I'm trying to make a TCP server in Python in which you have to login to be able enter, but when verifying if the user can enter, it always says the user cannot be found, even when the user is supposed to be able to enter. This is the server code:

import socket
from threading import *


class user:
    def __init__(self, username, password):
        self.username = username
        self.password = password


user1 = user('user', 'pass')

serversocket = socket.socket(socket.AF_INET, socket.SOCK_STREAM)
host = ""
port = 9000
serversocket.bind((host, port))


class client(Thread):
    def __init__(self, socket, address):
        Thread.__init__(self)
        self.sock = socket
        self.addr = address
        self.start()

    def run(self):
        while 1:
            self.sock.send(b'LOGIN\n')
            self.sock.send(b'Username:')
            name = self.sock.recv(1024).decode()
            print(name)
            print(user1.username)
            self.sock.send(b'Password:')
            pw = self.sock.recv(1024).decode()
            print(pw)
            print(user1.password)
            if (name == user1.username) and (pw == user1.password):
                self.sock.send(b'Welcome, ', name)
            else:
                self.sock.send(b'User not found.')


serversocket.listen(5)
print('server started and listening')
while 1:
    clientsocket, address = serversocket.accept()
    client(clientsocket, address)

I'm using telnet to communicate with the server and I can see that the input is correct. This is the output which confirms that they're similar:

server started and listening
user

user
pass

pass

This is the telnet console:

LOGIN
Username:user
Password:pass
User not found.

Any help is appreciated. Thanks

Upvotes: 1

Views: 102

Answers (1)

Torxed
Torxed

Reputation: 23480

The expected input from telnet to the server isn't what you think it is.
Since telnet adds a trailing \n at the end of the transmitted string, you need to strip the incoming data. So the simplest approach would be:

name = self.sock.recv(1024).decode().strip()
pw = self.sock.recv(1024).decode().strip()

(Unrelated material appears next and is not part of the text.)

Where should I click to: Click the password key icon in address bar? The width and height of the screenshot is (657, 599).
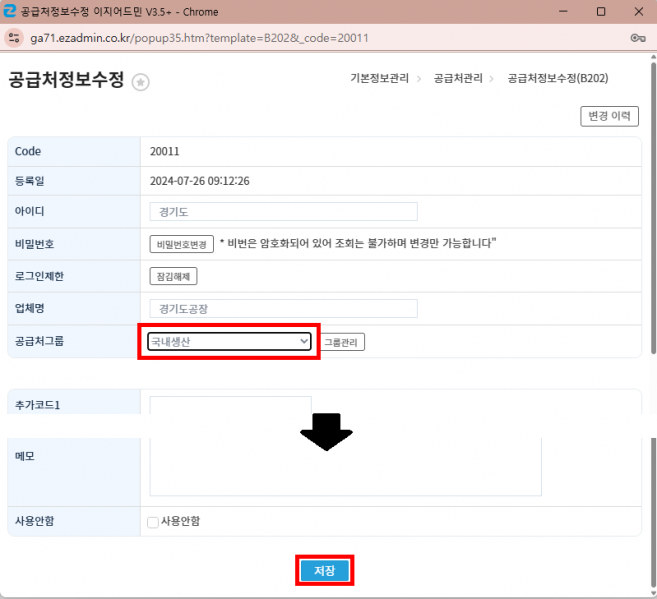637,37
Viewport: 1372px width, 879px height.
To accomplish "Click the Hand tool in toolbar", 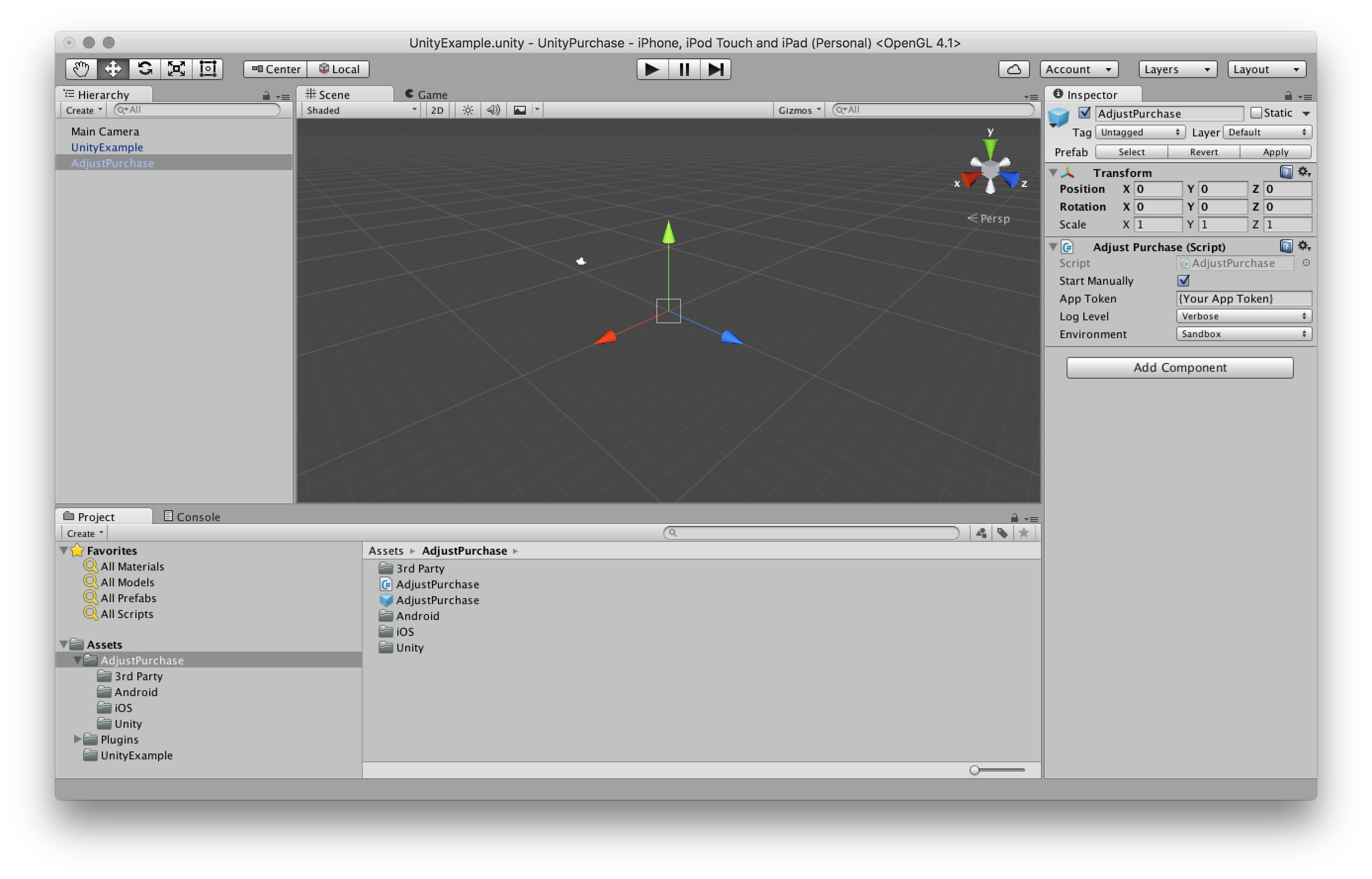I will [x=80, y=68].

Strip simply removes trailing white spaces and is probably most suitable here.
You can debug and check if this is the case by doing:

print([name])

As a dirty workaround to see the actual contents of the string and not just the printed representation in the terminal. it should show you user\n instead of user which you expect. And it's always a good idea to print or debug your variables to verify the content is what you expect it to be.